A Connection between Actor Regularization and Critic Regularization in Reinforcement Learning

Benjamin Eysenbach

Matthieu Geist

Ruslan Salakhutdinov

Sergey Levine

International Conference on Machine Learning (ICML) (2023)

Google Scholar

Abstract

As with any machine learning problem with limited data, effective offline RL algorithms require careful regularization to avoid overfitting, with most methods regularizing either the actor or the critic. These methods appear distinct. Actor regularization (e.g., behavioral cloning penalties) is simpler and has appealing convergence properties, while critic regularization typically requires significantly more compute because it involves solving a game, but it has appealing lower-bound guarantees.

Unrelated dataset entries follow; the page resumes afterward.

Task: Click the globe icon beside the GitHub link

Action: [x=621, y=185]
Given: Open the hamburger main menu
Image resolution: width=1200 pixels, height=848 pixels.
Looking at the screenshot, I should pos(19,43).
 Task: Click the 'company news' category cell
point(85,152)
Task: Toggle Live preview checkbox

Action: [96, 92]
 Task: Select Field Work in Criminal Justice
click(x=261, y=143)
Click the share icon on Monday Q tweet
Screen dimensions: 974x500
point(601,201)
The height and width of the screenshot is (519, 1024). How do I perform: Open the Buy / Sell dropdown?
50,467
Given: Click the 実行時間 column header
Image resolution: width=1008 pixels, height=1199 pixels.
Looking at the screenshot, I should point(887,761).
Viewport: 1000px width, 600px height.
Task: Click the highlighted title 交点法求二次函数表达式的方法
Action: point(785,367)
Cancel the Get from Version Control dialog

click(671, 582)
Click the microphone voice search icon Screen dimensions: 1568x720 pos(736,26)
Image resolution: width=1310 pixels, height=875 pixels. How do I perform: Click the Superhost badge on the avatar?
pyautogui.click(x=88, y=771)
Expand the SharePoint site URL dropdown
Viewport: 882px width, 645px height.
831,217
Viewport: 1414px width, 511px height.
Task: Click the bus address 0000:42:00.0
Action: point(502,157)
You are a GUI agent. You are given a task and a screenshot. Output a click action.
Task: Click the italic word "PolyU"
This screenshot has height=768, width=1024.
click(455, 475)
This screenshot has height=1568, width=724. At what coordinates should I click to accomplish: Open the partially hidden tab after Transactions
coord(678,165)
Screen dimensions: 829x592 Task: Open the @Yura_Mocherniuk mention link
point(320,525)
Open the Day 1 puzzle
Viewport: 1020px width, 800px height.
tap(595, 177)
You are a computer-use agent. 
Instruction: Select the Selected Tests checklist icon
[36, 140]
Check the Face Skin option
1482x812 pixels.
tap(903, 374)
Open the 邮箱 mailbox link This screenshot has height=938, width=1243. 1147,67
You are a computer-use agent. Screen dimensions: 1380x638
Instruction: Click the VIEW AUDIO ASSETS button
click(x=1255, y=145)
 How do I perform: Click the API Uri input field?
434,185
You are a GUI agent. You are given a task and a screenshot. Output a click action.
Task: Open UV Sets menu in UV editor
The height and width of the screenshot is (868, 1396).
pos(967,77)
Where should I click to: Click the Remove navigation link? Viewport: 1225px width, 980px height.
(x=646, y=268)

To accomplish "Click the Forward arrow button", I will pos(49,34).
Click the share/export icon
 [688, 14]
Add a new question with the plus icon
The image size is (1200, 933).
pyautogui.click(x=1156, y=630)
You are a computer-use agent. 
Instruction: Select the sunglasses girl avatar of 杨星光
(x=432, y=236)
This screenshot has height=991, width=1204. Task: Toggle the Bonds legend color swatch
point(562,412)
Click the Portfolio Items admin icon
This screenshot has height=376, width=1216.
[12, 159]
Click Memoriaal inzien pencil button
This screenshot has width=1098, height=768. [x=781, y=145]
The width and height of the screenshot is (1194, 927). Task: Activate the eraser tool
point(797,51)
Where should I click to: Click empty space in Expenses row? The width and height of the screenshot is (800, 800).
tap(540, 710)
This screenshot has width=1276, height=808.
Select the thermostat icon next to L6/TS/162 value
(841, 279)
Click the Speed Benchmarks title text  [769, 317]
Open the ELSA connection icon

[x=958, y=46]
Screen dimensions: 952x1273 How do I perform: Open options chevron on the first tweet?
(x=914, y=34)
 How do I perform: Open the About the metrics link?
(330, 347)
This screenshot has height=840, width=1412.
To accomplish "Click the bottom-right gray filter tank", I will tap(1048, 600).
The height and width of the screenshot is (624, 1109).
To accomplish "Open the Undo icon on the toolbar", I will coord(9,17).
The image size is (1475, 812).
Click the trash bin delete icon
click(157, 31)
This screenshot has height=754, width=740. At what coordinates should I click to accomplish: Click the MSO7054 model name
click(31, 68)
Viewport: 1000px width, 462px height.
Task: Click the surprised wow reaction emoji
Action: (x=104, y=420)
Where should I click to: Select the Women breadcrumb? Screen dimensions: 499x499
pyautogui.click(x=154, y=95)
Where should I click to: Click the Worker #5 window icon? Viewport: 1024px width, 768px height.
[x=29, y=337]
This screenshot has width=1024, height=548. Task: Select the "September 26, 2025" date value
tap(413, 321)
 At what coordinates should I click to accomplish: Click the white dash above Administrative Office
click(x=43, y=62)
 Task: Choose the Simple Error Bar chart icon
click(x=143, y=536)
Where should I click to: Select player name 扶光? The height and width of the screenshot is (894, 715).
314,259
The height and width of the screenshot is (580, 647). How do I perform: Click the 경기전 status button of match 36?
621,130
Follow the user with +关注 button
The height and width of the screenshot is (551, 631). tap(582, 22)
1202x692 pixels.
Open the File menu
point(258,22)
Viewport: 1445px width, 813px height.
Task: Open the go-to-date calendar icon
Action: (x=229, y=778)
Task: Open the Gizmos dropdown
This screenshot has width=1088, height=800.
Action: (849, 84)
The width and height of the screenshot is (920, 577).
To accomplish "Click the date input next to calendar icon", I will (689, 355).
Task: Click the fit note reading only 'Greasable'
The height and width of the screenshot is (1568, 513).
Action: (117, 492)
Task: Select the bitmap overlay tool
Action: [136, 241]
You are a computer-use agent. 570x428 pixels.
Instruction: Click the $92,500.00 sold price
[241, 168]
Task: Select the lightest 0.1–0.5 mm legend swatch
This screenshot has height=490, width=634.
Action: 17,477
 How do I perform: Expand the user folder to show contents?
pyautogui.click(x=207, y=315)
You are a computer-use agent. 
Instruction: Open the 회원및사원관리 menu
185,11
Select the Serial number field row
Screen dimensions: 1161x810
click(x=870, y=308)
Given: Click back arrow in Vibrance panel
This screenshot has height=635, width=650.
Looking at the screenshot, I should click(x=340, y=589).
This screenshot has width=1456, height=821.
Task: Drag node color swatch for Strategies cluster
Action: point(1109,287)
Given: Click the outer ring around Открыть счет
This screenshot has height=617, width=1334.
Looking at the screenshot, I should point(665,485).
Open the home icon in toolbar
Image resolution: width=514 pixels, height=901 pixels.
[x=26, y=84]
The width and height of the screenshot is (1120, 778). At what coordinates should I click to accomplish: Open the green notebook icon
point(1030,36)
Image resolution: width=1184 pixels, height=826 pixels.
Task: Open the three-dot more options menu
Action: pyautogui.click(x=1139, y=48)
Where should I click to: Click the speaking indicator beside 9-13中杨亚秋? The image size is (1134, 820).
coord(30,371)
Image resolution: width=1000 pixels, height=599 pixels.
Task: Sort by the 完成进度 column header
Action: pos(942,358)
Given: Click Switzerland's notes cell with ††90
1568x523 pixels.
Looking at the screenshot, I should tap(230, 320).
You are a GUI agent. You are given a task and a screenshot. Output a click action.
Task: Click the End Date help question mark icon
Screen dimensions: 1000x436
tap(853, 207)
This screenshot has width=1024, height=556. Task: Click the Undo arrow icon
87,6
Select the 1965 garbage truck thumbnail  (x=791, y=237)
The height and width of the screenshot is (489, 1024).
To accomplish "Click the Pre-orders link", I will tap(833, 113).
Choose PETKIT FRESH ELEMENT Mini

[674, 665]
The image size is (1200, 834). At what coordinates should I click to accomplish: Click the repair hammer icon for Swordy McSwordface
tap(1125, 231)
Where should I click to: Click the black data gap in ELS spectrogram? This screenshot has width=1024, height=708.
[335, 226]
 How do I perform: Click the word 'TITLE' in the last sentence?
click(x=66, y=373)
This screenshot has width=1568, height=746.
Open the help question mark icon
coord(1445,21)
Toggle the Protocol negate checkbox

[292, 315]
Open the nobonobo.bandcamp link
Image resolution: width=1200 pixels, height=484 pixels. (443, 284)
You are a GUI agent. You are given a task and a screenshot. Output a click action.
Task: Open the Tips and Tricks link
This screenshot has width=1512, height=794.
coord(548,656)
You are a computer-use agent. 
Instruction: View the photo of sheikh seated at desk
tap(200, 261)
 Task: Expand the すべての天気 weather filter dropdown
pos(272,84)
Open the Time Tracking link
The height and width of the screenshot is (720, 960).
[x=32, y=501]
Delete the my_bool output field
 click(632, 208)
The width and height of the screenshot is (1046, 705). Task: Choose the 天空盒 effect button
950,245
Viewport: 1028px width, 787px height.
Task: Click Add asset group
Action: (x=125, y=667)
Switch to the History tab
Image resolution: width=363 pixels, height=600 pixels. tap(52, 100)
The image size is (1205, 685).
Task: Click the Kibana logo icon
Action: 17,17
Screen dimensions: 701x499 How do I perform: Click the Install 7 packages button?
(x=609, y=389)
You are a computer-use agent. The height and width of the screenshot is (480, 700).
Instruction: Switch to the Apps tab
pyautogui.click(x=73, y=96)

Empirically, prior work alternates between claiming better results with actor regularization and critic regularization. In this paper, we show that these two regularization techniques can be equivalent under some assumptions: regularizing the critic using a CQL-like objective is equivalent to updating the actor with a BC- like regularizer and with a SARSA Q-value (i.e., “1-step RL”). Our experiments show that this theoretical model makes accurate, testable predictions about the performance of CQL and one-step RL. While our results do not definitively say whether users should prefer actor regularization or critic regularization, our results hint that actor regularization methods may be a simpler way to achieve the desirable properties of critic regularization. The results also suggest that the empirically- demonstrated benefits of both types of regularization might be more a function of implementation details rather than objective superiority.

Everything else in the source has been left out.